◆ **What the task requires**:
From the entries below, extract every line that includes the word "will".

◆ **Exercise data**:
- - -
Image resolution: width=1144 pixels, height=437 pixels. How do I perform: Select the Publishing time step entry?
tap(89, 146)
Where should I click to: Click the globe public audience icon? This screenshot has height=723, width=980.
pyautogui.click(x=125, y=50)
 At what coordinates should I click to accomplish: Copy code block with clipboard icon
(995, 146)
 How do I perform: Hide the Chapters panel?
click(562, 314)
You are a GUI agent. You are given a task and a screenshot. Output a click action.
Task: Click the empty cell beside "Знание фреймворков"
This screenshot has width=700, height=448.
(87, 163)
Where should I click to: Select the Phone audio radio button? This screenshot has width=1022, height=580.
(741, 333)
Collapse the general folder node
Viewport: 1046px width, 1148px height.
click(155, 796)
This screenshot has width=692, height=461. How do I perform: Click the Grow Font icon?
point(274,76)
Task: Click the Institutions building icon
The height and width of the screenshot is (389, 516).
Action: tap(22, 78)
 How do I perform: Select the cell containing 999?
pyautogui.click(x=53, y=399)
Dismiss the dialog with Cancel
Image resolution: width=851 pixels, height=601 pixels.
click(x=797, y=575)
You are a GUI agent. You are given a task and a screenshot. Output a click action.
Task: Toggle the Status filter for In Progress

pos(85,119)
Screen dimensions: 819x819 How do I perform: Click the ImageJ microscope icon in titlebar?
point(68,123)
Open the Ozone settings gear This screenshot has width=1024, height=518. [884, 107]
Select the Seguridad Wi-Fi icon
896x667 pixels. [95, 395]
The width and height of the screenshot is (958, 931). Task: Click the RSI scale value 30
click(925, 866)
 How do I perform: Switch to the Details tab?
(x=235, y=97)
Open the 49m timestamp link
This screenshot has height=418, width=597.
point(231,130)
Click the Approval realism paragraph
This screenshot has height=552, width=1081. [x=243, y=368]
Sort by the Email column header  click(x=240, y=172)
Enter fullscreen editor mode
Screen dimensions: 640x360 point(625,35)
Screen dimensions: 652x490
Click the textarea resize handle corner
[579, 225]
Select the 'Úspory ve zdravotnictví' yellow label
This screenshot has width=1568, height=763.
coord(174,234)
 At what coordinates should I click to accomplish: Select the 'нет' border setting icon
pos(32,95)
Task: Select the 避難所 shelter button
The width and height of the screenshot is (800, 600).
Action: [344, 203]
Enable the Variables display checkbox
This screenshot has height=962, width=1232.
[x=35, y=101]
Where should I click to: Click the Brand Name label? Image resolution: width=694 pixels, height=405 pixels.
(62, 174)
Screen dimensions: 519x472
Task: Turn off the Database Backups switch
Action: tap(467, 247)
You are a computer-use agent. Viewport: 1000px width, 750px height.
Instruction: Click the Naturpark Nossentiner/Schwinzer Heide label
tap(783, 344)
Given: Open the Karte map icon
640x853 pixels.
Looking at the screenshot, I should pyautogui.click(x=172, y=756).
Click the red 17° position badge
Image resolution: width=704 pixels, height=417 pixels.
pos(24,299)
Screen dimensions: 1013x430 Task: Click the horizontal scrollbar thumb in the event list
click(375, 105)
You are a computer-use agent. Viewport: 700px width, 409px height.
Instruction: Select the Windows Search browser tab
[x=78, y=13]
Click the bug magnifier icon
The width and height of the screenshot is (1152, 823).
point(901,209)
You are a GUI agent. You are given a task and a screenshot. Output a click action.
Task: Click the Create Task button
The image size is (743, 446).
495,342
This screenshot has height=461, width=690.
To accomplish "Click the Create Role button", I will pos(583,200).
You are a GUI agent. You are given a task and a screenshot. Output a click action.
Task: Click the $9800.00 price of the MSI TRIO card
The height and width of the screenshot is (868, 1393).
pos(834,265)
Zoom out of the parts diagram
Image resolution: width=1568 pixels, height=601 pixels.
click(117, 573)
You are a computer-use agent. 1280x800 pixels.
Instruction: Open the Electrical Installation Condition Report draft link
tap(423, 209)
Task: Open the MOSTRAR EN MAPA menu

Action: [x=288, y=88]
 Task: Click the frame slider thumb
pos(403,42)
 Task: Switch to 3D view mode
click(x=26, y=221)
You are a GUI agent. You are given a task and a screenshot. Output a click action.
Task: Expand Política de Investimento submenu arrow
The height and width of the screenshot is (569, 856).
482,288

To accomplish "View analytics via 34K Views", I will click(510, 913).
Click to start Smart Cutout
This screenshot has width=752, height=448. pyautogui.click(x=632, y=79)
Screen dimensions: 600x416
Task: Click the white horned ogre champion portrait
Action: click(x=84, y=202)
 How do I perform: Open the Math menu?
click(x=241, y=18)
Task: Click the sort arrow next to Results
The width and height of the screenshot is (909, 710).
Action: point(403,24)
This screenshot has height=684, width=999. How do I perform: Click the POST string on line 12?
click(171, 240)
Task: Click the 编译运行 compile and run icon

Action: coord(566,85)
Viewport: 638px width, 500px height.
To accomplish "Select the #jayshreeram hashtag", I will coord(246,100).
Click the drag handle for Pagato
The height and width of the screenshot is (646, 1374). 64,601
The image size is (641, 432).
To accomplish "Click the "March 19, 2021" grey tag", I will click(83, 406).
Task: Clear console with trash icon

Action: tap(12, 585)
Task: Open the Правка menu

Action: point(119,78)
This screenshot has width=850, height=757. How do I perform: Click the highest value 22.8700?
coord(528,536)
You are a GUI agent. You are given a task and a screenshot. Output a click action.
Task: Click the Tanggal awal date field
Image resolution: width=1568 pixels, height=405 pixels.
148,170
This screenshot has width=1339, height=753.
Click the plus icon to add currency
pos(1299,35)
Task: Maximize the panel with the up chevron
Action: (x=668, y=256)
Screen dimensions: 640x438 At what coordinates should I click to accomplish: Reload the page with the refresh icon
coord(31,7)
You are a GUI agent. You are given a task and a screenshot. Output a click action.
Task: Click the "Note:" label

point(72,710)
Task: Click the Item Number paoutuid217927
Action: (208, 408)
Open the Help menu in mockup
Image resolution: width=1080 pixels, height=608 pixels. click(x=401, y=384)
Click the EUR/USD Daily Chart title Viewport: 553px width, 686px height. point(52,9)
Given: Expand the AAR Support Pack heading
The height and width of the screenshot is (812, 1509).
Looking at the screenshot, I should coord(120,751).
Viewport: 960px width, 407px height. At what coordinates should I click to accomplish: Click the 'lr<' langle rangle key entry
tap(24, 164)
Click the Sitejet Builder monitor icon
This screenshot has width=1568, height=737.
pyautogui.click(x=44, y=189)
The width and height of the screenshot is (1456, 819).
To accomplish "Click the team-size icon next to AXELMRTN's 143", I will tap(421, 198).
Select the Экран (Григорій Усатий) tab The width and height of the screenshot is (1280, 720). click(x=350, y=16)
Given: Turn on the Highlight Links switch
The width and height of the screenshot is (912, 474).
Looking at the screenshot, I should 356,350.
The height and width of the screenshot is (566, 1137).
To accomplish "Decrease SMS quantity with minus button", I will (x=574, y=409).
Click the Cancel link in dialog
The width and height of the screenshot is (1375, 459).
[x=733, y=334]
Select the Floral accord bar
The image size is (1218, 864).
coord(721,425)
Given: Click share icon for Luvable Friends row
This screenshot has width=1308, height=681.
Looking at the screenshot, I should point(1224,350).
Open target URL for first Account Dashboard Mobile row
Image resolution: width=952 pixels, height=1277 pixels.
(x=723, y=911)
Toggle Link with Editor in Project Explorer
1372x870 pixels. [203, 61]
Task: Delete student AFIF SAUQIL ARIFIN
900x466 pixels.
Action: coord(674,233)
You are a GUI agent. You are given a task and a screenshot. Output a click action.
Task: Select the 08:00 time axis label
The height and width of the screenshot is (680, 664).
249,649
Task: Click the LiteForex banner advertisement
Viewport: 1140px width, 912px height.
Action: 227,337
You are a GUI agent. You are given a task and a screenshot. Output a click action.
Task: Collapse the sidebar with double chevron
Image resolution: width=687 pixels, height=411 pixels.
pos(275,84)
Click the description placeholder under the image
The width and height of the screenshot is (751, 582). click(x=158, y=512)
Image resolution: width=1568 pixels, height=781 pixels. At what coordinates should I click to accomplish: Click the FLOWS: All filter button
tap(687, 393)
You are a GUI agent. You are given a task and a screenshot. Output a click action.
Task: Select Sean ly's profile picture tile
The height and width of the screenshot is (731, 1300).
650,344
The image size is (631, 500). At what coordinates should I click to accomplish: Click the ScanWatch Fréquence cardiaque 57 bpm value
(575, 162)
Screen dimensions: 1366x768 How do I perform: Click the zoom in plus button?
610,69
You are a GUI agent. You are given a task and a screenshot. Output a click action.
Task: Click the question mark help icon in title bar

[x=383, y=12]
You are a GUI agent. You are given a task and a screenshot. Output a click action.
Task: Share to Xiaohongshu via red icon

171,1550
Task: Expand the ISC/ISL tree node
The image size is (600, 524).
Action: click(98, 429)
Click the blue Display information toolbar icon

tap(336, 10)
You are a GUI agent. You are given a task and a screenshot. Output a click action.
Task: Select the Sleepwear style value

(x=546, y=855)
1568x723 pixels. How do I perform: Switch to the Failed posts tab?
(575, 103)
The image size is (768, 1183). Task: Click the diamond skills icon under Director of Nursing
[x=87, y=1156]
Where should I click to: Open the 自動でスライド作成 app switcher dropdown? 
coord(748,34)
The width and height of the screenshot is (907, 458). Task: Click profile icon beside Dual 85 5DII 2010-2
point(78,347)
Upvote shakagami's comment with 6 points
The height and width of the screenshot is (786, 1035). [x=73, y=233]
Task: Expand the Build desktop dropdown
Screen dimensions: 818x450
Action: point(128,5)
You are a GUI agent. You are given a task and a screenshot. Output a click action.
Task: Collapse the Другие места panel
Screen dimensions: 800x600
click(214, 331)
- - -
◆ **Solution to this exercise**:
To accomplish "Click the Create Role button", I will pos(583,200).
To accomplish "View analytics via 34K Views", I will click(510, 913).
To accomplish "Select the #jayshreeram hashtag", I will coord(246,100).
To accomplish "Click the "March 19, 2021" grey tag", I will click(83, 406).
To accomplish "Click the team-size icon next to AXELMRTN's 143", I will tap(421, 198).
To accomplish "Decrease SMS quantity with minus button", I will (x=574, y=409).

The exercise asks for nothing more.